Forecasts of a record-breaking August 2022, in terms of tourism and travel remittances, along with higher performances of other revenue targets apparently leave open the possibility of another subsidy package to deflect inflation and the energy crisis, Greek finance ministry officials hinted this week.

Heading into an election year in 2023, government officials have pointed to new support measures and even tax breaks, with beneficiaries being low- to middle-class earners and so-called “at-risk groups”.

Detailed measures “on the table” are, reportedly, higher heating subsidies, as well as subsidies for fuel and high electricity prices.

On the all-important tax-break front – one of the major planks on which the center-right Mitsotakis government was elected in a landslide in July 2019 – the abolition of the so-called “solidarity tax” for public sector wage-earners and even a hike in pension rates is being considered.

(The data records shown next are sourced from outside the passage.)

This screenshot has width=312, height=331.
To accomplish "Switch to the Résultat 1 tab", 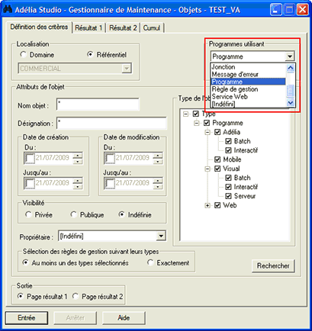I will [x=88, y=27].
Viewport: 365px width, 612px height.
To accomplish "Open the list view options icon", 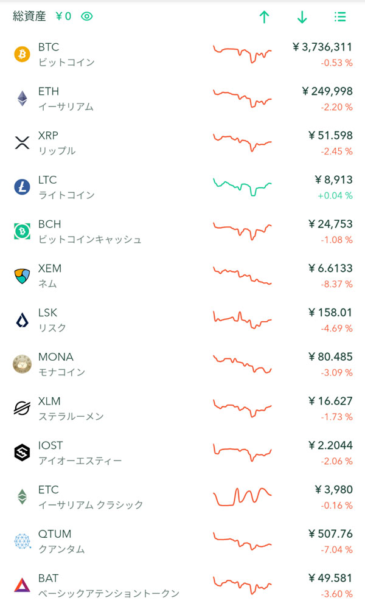I will click(340, 17).
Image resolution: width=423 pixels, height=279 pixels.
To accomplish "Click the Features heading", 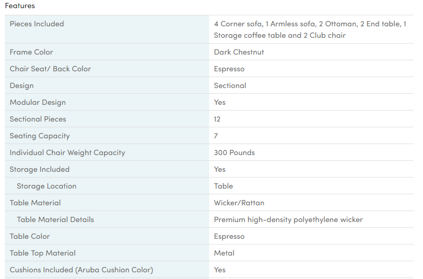I will click(x=20, y=6).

Also up for consideration is another increase in the minimum monthly wage, as well as a two percentage point reduction in the corporate tax rate, from 22 percent to 20 percent.

State coffers appear buffered by an over-performance of 5.2 billion euros in the goal set for the January-August 2022, with one parameter of the latter, however, being an increase in inflation.

In absolute terms, revenues from all types of taxes reached 31.094 billion euros, up 19.9 percent from the listed target in the 2022 budget.